ミゾカクシ

ミゾカクシは田の畦や溝などの湿った場所に生える多年草で、茎が地面を這い節から根をおろして増え、溝を隠してしまうほど繁殖力の強い植物としてミゾカクシ(溝隠)の名が有る。 
別名アゼムシロとも呼ばれ、やはり田の畦に蓆(むしろ)を敷きつめたように広がるのでアゼムシロ(畦蓆)の名が付いたようにミゾカクシにしろアゼムシロにしろ、その繁殖力の強さから来た命名で、かっては田の畦や水路の脇に繁茂していた水田雑草の代表種であったと推測される。( 「チョウジタデと水田雑草」 の項参照)
ただ、現代では農薬その他により田の畦などで見かける事も少なくはなったが、それでもしぶとく生き残り、時々、放棄水田の中に群生が見られたりする。


花の形が特異で、この仲間にはサワギキョウや、近年、花壇の花として人気の出ているロベリア(ベニバナサワギキョウ)等が有る。 いずれもキキョウ科ミゾカクシ属の花で、花の形は同じであるが、サワギキョウやベニバナサワギキョウはずっと大柄である。
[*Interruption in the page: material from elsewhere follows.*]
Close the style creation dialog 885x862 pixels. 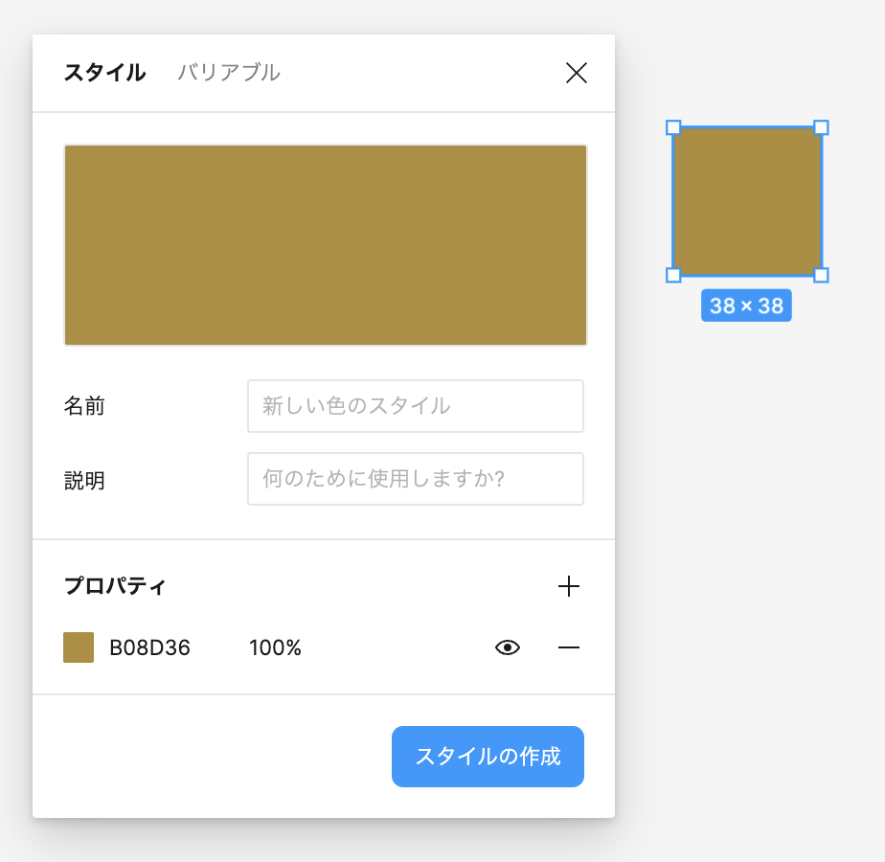(576, 73)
( 「サワギキョウの容貌」 の項参照)

サワギキョウ

ベニバナサワギキョウ

ミゾカクシの花が下方にだけ広がる形から中国では半辺蓮(半分のハスの花)と呼び、半辺蓮は名の有る漢方薬でもある。 腎炎や肝炎の薬となり、他の生薬と配合して抗がん剤となる。
ミゾカクシは上唇が二裂し、下唇が三裂する変わった形と共にその繁殖力の強さで名を馳せた花である。